## Work required
Where a line in the records below includes "options", pull that line out.

Stored data entries:
'''

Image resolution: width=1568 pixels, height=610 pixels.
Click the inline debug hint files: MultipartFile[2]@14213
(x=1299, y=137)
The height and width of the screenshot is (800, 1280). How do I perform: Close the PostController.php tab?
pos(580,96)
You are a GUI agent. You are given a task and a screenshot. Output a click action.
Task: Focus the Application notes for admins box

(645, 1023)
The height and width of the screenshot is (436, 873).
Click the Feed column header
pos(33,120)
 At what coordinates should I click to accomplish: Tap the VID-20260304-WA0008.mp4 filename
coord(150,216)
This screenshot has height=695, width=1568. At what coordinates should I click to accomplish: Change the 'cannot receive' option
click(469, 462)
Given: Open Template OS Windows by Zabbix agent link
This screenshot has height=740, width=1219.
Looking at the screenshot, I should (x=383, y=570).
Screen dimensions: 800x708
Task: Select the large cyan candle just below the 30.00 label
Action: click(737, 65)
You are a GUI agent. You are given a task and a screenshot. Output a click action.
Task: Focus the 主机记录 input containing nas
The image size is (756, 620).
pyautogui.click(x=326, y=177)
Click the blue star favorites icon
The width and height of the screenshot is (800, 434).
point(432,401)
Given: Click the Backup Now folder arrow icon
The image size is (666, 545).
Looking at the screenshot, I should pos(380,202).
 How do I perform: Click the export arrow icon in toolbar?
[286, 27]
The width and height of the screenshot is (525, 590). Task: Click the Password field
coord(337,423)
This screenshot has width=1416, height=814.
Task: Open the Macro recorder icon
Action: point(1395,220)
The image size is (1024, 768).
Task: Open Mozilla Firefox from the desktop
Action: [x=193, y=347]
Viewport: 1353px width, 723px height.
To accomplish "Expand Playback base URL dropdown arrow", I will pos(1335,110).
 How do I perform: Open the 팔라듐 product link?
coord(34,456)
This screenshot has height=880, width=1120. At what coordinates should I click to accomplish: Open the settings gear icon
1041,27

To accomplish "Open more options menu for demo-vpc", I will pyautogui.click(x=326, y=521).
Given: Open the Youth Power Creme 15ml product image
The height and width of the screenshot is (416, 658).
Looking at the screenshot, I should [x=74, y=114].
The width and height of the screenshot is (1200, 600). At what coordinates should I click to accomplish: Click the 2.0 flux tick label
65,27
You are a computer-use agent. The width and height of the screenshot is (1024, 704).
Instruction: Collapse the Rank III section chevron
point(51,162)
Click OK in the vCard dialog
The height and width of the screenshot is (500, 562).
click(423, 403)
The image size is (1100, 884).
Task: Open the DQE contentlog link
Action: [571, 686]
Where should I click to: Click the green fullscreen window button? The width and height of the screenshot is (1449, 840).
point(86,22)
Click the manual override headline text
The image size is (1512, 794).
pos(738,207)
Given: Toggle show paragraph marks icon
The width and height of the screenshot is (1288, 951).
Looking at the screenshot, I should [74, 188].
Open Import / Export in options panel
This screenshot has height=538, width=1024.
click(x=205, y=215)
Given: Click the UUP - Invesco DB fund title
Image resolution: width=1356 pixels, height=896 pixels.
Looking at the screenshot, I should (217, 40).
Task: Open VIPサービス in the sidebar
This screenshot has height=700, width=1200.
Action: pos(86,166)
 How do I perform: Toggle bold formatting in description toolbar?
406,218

'''

## Answer area
To accomplish "Open more options menu for demo-vpc", I will pyautogui.click(x=326, y=521).
Open Import / Export in options panel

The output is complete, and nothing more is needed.